= Wright Commission =

The Commission on Government Security, commonly known as the Wright Commission, was a bipartisan group established by a statute of the United States government in 1955 to investigate government policies with respect to secrecy. It was named for its chairman Loyd Wright, a former president of the American Bar Association, whom the Commission's 12 members elected to that position.

==History==
President Dwight D Eisenhower and the two houses of Congress each named four members. Those appointed by Vice President Richard Nixon on behalf of the Senate were Senators John C. Stennis and Norris Cotton, Loyd Wright, and Susan B. Riley, a Tennessee professor of education and the only woman. The Speaker of the House named Representatives William M. McCulloch and Francis E. Walter, James L. Noel Jr., a Texas attorney, and Edwin L. Mechem, former Governor of New Mexico. President Eisenhower named former Attorney General James P. McGranery, Franklin D. Murphy, chancellor of the University of Kansas, Assistant Secretary of Defense Carter L. Burgess, and Under Secretary of Commerce Louis S. Rothschild.

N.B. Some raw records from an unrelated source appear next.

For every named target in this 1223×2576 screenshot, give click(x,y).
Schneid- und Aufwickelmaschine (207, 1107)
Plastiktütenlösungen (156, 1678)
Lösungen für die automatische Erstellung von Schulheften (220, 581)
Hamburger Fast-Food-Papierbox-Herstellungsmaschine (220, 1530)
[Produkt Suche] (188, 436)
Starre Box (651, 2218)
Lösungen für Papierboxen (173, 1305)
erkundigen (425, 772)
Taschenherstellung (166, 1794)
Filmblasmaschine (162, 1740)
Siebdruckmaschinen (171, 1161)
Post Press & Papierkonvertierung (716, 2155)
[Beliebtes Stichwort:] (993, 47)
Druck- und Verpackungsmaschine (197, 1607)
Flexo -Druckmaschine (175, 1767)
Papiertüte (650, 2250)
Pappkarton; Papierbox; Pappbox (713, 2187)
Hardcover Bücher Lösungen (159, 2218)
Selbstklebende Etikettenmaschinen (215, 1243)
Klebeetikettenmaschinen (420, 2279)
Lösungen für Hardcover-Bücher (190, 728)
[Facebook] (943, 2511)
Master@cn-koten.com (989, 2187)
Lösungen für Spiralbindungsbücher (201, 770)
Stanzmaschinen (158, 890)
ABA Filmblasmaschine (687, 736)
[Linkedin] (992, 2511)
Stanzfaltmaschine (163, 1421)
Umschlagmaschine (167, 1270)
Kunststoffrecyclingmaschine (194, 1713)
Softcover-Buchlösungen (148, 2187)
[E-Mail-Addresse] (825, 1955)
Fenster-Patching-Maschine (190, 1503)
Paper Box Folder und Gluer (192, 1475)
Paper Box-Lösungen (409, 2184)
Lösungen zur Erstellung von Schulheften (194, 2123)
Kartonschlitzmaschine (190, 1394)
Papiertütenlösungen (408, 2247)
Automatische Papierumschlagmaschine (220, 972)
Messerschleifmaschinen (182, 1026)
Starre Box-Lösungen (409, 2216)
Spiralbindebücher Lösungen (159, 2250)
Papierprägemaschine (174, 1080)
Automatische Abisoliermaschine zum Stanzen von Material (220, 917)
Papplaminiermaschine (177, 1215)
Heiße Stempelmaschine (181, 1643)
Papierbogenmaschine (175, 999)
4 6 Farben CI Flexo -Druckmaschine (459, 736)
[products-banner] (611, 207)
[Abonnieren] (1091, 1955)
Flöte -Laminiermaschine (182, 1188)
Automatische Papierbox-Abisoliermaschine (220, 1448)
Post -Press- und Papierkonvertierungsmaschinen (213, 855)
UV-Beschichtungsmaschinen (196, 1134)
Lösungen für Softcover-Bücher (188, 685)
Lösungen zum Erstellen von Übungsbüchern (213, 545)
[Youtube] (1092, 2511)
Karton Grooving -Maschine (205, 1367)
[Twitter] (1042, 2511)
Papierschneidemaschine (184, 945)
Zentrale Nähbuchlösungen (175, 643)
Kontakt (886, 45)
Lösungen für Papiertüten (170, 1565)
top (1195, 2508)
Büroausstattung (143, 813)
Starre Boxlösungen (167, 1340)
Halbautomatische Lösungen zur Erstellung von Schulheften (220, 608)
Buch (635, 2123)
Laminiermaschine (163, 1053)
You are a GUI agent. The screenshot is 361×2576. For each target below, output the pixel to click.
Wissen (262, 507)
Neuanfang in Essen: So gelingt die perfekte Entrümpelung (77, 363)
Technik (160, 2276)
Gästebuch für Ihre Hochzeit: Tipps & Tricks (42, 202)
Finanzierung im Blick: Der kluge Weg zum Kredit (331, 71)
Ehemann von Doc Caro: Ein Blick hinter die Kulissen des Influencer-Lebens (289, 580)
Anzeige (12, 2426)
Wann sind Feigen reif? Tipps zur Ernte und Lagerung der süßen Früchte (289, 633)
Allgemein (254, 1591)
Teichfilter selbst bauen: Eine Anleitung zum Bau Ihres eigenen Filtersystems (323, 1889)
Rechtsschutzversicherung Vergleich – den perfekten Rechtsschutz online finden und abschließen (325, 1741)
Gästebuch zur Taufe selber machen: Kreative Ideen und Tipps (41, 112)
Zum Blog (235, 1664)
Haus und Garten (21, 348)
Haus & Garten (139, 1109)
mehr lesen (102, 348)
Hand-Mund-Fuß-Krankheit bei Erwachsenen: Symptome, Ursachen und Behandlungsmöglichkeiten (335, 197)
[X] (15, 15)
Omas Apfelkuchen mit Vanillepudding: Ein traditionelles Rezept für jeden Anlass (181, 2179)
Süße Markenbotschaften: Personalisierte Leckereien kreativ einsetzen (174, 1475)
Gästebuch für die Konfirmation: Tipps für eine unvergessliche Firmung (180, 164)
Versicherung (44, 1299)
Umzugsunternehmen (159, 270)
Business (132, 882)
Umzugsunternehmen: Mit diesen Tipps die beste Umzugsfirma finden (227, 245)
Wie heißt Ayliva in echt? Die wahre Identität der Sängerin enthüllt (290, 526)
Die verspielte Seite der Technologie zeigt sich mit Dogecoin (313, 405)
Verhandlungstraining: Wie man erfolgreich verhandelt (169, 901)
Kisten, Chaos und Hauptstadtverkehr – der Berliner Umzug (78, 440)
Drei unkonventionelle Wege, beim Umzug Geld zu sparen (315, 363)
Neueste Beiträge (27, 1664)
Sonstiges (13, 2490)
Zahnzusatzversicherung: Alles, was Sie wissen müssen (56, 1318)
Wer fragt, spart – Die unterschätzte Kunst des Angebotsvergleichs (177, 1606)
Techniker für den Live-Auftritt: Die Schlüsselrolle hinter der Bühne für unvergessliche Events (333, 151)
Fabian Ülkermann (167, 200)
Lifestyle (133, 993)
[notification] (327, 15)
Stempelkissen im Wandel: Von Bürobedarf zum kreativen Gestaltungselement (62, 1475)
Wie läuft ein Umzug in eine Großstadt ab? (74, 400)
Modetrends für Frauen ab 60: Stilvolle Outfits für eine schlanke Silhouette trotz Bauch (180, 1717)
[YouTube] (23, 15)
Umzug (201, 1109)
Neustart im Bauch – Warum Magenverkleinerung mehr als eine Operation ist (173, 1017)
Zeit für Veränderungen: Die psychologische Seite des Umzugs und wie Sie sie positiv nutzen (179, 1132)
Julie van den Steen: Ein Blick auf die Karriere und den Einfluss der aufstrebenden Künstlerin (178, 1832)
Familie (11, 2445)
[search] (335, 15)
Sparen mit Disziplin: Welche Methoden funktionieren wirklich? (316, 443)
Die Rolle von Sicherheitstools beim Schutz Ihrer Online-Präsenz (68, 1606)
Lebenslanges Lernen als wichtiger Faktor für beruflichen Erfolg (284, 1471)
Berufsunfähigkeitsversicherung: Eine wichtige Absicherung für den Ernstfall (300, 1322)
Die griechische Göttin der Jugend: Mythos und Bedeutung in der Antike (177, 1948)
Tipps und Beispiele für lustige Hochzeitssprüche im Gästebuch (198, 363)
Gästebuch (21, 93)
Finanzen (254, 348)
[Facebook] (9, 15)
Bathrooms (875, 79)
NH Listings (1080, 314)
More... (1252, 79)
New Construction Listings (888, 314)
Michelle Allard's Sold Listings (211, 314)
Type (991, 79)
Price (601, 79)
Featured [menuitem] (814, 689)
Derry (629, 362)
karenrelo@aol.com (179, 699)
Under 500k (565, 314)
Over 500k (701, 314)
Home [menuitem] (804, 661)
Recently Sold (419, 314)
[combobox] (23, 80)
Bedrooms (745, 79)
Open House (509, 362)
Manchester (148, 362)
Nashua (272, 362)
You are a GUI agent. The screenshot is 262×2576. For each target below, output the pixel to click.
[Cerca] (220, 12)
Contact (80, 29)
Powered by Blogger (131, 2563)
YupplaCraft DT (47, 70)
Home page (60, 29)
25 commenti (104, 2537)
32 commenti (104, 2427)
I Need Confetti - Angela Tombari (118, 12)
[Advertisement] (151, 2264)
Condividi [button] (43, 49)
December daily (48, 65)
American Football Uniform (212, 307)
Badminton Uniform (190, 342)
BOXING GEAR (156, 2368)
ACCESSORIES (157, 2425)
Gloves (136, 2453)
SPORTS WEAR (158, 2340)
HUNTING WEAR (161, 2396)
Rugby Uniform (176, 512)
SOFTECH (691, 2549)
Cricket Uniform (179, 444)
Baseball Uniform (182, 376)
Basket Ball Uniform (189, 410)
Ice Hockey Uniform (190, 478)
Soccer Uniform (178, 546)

Senators Stennis and Hubert Humphrey authored the resolution that established the Commission. Representative Walter sponsored it in the House of Representatives.

The Commission called its report "the first complete and detailed study" of the government's restrictions on access to information and the prosecution of those found to violate those restrictions.

Its report made a distinction between offenses based in disloyalty and lapses in security:

All loyalty cases are security cases, but the converse is not true. A man who talks too freely when in his cups, or a pervert who is vulnerable to blackmail, may both be security risks although both may be loyal Americans. The Commission recommends that as far as possible such cases be considered on a basis of suitability to safeguard the individual from an unjust stigma of disloyalty.

==Report==
It noted:

... the dangers to national security that arise out of overclassification of information which retards scientific and technological progress, and thus tend to deprive the country of the lead time that results from the free exchange of ideas and information.

Senator Daniel Moynihan summarized the Commission's report in 1997:

This was not an angry or accusatory group; rather the opposite. It proposed to expand the regime of national security as a regulatory mode. But it did so tentatively, and without conviction; certainly without any sense of urgency. There was even a touch of apprehension: had we already gone far enough or even too far?